## Begin DATA SECTION

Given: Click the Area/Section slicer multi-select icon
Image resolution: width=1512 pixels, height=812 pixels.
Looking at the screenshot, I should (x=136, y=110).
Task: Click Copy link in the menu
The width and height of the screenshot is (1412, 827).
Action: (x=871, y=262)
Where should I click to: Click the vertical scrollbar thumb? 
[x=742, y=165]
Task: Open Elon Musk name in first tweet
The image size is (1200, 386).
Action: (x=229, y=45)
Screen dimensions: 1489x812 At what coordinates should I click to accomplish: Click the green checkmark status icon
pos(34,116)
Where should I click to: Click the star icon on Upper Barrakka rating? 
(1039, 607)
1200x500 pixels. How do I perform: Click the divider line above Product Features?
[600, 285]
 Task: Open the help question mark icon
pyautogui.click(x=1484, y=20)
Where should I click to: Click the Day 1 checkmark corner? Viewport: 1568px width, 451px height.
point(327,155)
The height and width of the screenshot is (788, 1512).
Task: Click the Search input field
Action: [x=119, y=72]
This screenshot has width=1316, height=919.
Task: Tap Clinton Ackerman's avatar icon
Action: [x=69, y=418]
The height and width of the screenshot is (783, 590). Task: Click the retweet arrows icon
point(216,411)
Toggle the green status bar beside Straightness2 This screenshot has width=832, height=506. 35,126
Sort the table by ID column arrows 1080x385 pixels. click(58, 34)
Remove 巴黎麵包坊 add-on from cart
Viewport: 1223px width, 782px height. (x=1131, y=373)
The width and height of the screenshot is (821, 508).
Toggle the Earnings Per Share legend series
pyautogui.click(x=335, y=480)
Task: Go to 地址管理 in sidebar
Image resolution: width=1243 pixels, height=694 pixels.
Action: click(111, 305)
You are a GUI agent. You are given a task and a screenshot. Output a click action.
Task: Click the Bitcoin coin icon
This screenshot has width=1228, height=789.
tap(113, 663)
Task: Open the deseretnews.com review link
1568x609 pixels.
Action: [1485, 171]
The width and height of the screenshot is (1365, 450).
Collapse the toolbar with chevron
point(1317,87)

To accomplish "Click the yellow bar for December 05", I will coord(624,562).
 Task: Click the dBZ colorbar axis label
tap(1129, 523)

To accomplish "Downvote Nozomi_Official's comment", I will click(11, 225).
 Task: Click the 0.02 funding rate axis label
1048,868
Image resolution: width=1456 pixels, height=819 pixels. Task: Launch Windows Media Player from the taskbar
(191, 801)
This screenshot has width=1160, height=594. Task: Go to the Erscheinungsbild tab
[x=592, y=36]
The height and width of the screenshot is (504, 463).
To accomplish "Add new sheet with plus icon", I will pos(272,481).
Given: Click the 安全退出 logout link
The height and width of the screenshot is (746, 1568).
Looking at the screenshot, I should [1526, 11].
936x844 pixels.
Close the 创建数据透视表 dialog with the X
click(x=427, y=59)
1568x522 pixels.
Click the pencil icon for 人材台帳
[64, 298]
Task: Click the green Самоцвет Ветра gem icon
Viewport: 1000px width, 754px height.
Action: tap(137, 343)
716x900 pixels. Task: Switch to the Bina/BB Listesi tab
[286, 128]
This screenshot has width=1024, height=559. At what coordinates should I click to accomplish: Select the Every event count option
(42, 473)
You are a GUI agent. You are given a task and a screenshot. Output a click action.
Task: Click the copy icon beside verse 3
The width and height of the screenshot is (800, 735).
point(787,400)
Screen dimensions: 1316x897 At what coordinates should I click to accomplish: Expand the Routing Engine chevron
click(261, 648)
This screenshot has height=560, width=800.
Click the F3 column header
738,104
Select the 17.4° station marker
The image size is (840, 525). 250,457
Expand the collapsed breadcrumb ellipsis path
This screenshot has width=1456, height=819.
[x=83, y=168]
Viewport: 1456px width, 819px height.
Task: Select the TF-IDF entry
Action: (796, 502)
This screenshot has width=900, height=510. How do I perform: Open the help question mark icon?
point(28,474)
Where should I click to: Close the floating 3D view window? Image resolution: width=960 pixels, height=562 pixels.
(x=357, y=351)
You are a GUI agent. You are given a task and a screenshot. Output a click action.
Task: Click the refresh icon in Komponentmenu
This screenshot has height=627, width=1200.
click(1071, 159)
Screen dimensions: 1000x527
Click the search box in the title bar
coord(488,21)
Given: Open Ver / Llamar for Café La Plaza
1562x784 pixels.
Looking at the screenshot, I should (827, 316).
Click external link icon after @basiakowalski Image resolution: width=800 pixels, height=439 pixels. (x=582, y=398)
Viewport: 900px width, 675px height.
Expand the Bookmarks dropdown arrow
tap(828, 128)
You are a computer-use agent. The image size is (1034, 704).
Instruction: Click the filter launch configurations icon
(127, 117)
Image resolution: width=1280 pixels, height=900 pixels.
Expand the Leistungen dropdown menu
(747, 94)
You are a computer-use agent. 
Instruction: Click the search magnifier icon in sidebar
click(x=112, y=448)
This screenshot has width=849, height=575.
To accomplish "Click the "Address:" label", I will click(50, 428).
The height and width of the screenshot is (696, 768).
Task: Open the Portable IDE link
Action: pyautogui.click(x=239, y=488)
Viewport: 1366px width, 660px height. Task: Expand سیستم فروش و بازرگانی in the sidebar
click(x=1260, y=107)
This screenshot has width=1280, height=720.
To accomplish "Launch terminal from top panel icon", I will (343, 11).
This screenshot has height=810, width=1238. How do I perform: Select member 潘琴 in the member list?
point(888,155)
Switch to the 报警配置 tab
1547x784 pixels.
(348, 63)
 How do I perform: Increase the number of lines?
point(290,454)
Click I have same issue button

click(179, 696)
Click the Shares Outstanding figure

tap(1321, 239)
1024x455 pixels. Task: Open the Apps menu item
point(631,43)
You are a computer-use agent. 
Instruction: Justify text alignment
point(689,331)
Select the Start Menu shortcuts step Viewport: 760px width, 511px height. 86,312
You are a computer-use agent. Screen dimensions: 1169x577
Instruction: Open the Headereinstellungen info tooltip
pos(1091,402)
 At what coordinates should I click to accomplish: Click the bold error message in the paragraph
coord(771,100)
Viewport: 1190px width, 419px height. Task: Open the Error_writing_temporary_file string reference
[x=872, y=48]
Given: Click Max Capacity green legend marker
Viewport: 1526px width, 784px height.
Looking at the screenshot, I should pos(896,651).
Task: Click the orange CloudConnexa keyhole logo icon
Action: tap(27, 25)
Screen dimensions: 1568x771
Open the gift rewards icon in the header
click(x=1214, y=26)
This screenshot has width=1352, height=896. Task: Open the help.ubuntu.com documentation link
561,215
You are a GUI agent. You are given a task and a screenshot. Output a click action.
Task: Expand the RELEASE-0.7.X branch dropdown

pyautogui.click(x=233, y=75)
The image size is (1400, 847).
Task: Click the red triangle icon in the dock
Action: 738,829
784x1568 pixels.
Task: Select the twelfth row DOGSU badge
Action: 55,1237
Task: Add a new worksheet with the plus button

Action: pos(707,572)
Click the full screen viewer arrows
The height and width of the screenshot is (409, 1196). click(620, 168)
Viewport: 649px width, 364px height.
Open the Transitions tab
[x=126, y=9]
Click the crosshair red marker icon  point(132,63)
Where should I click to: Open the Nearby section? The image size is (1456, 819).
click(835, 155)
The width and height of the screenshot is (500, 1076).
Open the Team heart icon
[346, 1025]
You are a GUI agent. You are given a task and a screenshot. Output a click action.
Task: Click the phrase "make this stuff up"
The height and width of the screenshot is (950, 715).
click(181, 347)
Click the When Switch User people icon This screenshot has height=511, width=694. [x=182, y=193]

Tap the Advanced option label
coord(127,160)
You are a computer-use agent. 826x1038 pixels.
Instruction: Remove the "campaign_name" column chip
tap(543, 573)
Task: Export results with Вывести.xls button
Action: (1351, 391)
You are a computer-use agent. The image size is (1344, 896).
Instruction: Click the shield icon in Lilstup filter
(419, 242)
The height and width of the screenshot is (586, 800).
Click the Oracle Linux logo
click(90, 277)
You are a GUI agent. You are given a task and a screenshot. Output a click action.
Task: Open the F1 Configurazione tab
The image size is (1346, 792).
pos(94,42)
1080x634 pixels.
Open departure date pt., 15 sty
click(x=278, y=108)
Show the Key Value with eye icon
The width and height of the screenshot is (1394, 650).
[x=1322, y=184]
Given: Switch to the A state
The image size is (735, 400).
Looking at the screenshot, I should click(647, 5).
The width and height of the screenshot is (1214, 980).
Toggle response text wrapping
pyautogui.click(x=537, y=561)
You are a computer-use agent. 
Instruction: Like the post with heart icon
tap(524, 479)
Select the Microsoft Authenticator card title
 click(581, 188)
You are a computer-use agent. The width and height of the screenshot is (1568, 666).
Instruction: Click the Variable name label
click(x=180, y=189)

## End DATA SECTION

**EXERCISE REQUIREMENTS**.
Express the stretch of records from the start through the line containing "(1039, 607)" as a two-column CSV with the headers "instruction" and "target", one row per record. Put each value in a single quoted field, replacing any line breaks with spaces.

**RESULT OF THE TASK**.
instruction,target
"Given: Click the Area/Section slicer multi-select icon Image resolution: width=1512 pixels, height=812 pixels.","Looking at the screenshot, I should (x=136, y=110)."
"Task: Click Copy link in the menu The width and height of the screenshot is (1412, 827).","Action: (x=871, y=262)"
"Where should I click to: Click the vertical scrollbar thumb?","[x=742, y=165]"
"Task: Open Elon Musk name in first tweet The image size is (1200, 386).","Action: (x=229, y=45)"
"Screen dimensions: 1489x812 At what coordinates should I click to accomplish: Click the green checkmark status icon","pos(34,116)"
"Where should I click to: Click the star icon on Upper Barrakka rating?","(1039, 607)"